A wedge-faced man there was who ran along the river bank,
Who stumbled through each drift and slough, and ever slipped and sank,
And ever cursed his Maker's name, and ever "hooch" he drank.


He travelled like a hunted thing, hard harried, sore distrest;
The old grandmother moon crept out from her cloud-quilted nest;
The aged mountains mocked at him in their primeval rest.


Grim shadows diapered the snow; the air was strangely mild;
The valley's girth was dumb with mirth, the laughter of the wild;
The still, sardonic laughter of an ogre o'er a child.

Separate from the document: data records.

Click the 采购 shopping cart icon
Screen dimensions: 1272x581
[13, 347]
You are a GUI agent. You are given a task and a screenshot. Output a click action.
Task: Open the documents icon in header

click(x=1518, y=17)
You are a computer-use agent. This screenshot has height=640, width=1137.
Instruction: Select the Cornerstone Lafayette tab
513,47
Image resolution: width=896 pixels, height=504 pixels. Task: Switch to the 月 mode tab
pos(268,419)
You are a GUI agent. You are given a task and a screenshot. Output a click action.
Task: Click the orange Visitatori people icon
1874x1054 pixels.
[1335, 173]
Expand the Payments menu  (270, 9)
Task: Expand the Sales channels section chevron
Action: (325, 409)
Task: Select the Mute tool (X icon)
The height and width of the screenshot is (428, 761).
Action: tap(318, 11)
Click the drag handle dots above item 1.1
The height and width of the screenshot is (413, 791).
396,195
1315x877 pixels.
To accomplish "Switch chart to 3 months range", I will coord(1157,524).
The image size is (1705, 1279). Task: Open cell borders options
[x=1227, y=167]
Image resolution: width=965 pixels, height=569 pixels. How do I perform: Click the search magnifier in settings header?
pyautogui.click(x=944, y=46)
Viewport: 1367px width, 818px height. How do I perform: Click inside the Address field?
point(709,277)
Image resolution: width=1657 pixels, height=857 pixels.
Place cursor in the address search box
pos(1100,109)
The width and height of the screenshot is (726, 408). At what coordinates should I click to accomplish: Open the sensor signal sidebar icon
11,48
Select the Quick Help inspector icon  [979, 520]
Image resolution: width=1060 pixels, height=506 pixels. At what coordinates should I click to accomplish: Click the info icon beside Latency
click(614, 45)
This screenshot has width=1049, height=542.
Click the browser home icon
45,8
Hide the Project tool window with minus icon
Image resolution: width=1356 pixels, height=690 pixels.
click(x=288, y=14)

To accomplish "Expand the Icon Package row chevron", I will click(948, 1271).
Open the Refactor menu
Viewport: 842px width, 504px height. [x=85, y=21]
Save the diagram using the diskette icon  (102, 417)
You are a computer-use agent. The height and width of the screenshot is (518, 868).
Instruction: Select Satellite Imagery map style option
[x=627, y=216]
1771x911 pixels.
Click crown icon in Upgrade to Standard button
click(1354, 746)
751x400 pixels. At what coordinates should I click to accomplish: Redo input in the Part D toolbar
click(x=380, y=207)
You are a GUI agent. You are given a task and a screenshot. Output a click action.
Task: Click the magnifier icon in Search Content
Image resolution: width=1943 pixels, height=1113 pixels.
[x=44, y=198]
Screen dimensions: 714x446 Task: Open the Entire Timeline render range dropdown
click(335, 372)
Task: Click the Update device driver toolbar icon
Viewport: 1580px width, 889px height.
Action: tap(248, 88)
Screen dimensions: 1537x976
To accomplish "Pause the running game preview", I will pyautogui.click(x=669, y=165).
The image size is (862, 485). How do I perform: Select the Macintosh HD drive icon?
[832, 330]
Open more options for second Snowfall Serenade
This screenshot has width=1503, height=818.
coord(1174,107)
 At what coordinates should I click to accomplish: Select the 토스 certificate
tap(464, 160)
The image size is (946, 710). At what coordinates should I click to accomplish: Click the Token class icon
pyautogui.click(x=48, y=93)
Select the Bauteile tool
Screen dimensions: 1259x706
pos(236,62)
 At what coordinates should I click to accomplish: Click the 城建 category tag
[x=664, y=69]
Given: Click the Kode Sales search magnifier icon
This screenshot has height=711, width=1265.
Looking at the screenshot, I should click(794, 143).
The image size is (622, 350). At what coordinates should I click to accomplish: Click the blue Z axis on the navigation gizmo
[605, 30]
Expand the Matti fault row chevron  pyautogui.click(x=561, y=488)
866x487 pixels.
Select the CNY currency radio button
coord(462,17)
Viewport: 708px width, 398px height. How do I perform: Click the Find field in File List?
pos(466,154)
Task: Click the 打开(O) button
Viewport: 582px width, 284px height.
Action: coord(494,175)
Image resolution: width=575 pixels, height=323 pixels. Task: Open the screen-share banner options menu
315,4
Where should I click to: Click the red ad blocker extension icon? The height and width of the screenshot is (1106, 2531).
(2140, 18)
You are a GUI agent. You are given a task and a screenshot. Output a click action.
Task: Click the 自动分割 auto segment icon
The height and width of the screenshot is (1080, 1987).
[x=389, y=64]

The river writhed beneath the ice; it groaned like one in pain,
And yawning chasms opened wide, and closed and yawned again;
And sheets of silver heaved on high until they split in twain.


From out the road-house by the trail they saw a man afar
Make for the narrow river-reach where the swift cross-currents are;
Where, frail and worn, the ice is torn and the angry waters jar.


But they did not see him crash and sink into the icy flow;
They did not see him clinging there, gripped by the undertow,
Clawing with bleeding finger-nails at the jagged ice and snow.


They found a note beside the hole where he had stumbled in:
"Here met his fate by evil luck a man who lived in sin,
And to the one who loves me least I leave this black fox skin."


And strange it is; for, though they searched the river all around,
No trace or sign of black fox skin was ever after found;
Though one man said he saw the tread of HOOFS deep in the ground.